By Christie Keith
Universal Press Syndicate
The list of ways dogs have helped humans throughout history is almost endless.
They've guarded livestock, herded sheep, driven cattle and protected human dwellings from castles to condos. Dogs assist people with disabilities, sniff out illegal drugs and find food from birds to truffles. From detecting heart attacks and seizures before they happen to dragging drowning people to safety, it's hard to imagine any form of technology that could surpass the uncountable number of ways in which dogs lend us a helping paw.
In selectively breeding dogs for the skills that helped them help us, human beings have changed the dog both inside and out. Today, there are hundreds of dog breeds so different from each other in type that it's hard to believe they're members of the same species -- and yet, each of these dogs' forms grew out of a specific function.
"If people hadn't changed the dog to do certain tasks, he'd look very much like the dingo," said Heather Russell-Revesz, co-author of the "World Atlas of Dog Breeds" (TFH, $100). "Whether it was making a dog shorter-legged or faster, so he could catch a specific kind of prey, or making him tiny enough to sit on your lap, human intervention has brought an incredible diversity of type to the dog."
Not all the changes were about function.

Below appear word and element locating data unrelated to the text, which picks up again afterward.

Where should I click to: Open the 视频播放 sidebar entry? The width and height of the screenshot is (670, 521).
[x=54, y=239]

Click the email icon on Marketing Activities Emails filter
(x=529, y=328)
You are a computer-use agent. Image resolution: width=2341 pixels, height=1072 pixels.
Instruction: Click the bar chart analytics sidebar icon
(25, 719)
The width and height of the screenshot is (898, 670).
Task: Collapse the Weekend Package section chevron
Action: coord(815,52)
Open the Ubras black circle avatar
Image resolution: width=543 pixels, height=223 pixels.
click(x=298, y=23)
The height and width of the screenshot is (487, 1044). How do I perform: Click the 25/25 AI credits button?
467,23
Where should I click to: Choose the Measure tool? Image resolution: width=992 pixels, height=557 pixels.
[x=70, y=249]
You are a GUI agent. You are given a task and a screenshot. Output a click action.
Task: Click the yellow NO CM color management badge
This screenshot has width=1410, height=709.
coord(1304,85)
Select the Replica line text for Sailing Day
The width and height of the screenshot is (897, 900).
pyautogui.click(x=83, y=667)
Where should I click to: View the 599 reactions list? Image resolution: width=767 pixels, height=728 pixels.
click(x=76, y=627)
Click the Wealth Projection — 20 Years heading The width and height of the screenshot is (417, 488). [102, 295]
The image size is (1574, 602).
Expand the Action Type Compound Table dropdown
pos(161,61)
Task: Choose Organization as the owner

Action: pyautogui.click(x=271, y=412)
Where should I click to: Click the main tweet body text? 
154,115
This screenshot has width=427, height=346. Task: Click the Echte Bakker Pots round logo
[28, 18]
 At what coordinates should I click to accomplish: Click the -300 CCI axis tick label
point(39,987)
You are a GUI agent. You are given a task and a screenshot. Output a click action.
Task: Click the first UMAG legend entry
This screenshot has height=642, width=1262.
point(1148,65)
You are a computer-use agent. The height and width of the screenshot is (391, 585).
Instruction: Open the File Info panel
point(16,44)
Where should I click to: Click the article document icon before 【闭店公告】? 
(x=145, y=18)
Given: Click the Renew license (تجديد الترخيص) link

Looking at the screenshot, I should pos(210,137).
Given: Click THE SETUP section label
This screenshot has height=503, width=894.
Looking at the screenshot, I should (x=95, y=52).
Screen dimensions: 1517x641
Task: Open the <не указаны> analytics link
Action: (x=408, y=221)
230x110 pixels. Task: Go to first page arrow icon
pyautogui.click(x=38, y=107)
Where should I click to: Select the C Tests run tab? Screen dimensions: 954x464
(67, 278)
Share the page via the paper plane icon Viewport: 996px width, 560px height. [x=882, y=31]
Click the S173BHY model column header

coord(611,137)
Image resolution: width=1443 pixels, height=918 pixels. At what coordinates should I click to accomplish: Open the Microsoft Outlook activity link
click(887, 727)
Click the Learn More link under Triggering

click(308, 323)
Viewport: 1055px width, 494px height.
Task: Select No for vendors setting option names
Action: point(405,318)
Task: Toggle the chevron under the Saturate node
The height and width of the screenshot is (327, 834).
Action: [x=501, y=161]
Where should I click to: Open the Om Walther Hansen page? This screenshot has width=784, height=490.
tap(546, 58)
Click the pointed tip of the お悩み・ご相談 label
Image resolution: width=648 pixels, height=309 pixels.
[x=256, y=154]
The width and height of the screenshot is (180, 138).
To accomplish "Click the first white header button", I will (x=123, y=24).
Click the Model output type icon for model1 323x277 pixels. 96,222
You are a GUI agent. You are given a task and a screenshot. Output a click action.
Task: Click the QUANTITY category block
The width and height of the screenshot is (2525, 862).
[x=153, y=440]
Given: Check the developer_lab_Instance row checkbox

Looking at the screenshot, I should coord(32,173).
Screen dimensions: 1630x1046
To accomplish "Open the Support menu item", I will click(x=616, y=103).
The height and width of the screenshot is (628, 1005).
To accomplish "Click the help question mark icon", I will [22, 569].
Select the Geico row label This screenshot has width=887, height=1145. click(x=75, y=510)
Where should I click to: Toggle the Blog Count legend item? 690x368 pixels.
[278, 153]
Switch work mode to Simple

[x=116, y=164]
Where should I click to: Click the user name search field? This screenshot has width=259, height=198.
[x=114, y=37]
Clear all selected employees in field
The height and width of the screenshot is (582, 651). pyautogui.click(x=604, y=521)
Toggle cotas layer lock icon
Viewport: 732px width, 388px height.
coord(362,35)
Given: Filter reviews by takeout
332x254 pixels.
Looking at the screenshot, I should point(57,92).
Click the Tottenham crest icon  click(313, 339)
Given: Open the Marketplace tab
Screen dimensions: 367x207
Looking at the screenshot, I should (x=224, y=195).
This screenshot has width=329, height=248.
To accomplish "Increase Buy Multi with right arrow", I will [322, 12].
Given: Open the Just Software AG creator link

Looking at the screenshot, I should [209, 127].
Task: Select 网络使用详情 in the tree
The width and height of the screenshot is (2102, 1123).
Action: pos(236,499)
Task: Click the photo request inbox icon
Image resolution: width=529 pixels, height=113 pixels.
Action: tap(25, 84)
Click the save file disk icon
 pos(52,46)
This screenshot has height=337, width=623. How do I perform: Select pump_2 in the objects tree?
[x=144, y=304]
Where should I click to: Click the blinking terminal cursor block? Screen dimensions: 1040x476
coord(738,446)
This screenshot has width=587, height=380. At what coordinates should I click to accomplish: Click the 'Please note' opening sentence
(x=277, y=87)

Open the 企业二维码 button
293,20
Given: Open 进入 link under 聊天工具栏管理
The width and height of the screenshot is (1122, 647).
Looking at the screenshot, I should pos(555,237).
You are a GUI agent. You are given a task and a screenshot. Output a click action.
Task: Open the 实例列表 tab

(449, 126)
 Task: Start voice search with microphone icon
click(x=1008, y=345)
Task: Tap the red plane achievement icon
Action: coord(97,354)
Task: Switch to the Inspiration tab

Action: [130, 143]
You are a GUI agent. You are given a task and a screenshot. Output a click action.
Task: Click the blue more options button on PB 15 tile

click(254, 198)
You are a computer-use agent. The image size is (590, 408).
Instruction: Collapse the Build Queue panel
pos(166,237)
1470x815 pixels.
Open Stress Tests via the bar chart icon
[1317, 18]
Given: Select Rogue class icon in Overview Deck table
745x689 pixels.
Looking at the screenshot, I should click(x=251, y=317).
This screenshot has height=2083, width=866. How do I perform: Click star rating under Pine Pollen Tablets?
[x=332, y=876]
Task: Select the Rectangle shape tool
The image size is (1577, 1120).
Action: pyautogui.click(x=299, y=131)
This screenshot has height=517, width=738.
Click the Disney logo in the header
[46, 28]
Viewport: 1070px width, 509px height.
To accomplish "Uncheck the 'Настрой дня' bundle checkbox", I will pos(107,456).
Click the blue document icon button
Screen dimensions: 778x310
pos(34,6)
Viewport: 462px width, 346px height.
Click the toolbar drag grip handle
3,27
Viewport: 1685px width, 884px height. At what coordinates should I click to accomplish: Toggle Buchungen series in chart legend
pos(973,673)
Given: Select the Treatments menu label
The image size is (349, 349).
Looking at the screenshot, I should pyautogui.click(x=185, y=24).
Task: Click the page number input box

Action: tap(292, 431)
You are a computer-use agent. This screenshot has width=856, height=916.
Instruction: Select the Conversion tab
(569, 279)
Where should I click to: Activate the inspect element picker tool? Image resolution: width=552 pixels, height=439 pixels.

For example, when it became clear how easily the dog's physical appearance could be changed by human breeding choices, dog breeders in Victorian England became interested in seeing just how extreme those changes could be.
"Look at the bulldog," said Russell-Revesz. "He's about as different from a 'natural breed' like the dingo as a dog can be. His face is flat; his legs are short and bowed. Another example is the field spaniel. The Victorians took a functional hunting dog and started breeding him smaller and smaller, until his legs were so short he could hardly walk, let alone hunt. He very nearly became extinct, until fanciers in the 1930s began to select for a less extreme dog."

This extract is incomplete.